深さ優先の探索ではクエリの実行後に、同じ深さの他のフィールド取得の前に子フィールドをResolveしますが、Dataloaderパターンでは子フィールドをすぐに取得するのではなく、先にクエリツリーの同じ深さの次のResolverに進んだ後に実行します。
Loader
Resolverにおいて。直接データを取得するのではなく、Loaderを経由するようにします。
このLoaderでは、それぞれのResolverからオブジェクトを取得するために必要な識別子を収集しておき、データをより効率的にバッチロードします。
典型的なLoaderは、load
とperform
の2つの主要なメソッドを持つクラスまたはオブジェクトです。
- loadは、呼び出し元が読み込もうとているデータのローディングキーを引数として受け取り、呼び出し元が要求したデータで最終的に満たされるPromiseを返します。このメソッドはResolver内で使用されます。
- perform (batchFunction) は、load関数の呼び出しが追加したすべての累積キーを受け取り、最も効率的な方法でデータをロードします。このメソッドは通常、自分たちで定義するか、提供されるバッチ関数を呼び出すかのどちらかです。

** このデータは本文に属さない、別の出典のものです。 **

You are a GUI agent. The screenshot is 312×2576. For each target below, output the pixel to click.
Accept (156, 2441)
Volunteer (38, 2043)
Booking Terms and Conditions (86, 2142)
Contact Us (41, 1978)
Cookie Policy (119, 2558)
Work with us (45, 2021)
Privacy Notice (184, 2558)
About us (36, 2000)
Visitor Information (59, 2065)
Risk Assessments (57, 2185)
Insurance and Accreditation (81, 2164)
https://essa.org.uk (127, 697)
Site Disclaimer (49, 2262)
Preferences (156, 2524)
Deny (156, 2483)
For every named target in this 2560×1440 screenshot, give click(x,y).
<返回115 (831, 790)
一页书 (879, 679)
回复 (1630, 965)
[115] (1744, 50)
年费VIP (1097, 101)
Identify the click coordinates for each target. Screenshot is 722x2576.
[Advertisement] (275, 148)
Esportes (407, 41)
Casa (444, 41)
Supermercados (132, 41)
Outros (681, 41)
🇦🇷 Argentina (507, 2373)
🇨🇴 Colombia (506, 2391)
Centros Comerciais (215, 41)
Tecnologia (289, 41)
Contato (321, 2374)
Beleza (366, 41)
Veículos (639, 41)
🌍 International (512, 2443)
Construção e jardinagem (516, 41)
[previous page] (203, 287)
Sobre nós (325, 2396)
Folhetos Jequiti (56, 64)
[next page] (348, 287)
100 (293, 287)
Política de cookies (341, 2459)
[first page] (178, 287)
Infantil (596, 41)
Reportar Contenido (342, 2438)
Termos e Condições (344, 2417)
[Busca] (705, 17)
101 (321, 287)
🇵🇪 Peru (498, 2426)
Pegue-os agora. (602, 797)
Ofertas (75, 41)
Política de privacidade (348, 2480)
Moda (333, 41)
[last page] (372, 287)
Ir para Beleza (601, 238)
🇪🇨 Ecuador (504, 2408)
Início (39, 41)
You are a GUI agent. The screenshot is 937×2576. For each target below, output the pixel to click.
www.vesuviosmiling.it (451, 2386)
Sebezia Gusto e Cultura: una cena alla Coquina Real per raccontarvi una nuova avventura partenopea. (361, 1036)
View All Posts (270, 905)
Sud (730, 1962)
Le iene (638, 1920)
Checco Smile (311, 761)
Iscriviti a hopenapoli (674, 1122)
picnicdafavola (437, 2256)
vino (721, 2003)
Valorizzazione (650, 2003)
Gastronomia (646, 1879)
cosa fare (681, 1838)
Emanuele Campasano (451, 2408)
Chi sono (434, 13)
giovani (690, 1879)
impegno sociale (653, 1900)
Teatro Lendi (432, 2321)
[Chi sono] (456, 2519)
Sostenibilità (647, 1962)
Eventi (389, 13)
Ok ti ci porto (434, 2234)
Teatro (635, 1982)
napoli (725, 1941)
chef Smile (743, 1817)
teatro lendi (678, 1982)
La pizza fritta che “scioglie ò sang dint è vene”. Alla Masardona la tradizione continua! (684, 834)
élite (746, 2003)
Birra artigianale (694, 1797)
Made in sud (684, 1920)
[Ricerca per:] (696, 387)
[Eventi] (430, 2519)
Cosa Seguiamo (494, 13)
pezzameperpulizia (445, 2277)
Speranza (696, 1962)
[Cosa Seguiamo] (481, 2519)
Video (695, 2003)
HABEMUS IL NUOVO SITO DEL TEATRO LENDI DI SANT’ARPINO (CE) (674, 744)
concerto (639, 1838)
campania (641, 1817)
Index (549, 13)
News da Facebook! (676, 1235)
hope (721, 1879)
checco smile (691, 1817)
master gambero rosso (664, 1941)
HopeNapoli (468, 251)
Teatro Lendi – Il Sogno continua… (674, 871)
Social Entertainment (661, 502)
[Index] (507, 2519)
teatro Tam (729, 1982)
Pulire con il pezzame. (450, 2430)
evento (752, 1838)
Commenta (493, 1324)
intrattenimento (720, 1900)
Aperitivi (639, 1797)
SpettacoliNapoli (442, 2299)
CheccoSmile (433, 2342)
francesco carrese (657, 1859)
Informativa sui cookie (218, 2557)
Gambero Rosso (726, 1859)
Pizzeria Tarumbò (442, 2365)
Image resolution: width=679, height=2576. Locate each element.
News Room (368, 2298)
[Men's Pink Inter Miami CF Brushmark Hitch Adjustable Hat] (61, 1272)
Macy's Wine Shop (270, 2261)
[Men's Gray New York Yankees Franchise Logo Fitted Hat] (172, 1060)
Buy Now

こちらのにperformやbatch関数が実際に呼ばれるタイミングは実装や言語によって異なり、例えばGraphQL-Rubyではlazy executor
があり、クエリの単一レベルですべてのフィールドのResolverを実行が始まれば、それ以上進めなくなるまでPromiseを実行していきます。その後でLoaderにてバッチ関数を呼び出し、Promiseの結果がすべて返ってきた段階で実行を継続します。
まとめ
GraphQLのN+1問題の解決DataLoader
まわりはなかなか複雑で理解しづらいですが、動作をおいながら読むことで少しずつではありますがわかるようになってきました。
『Production Ready GraphQL』も良い本で勉強になるので、興味がある方はぜひ読んでみていただければと思います。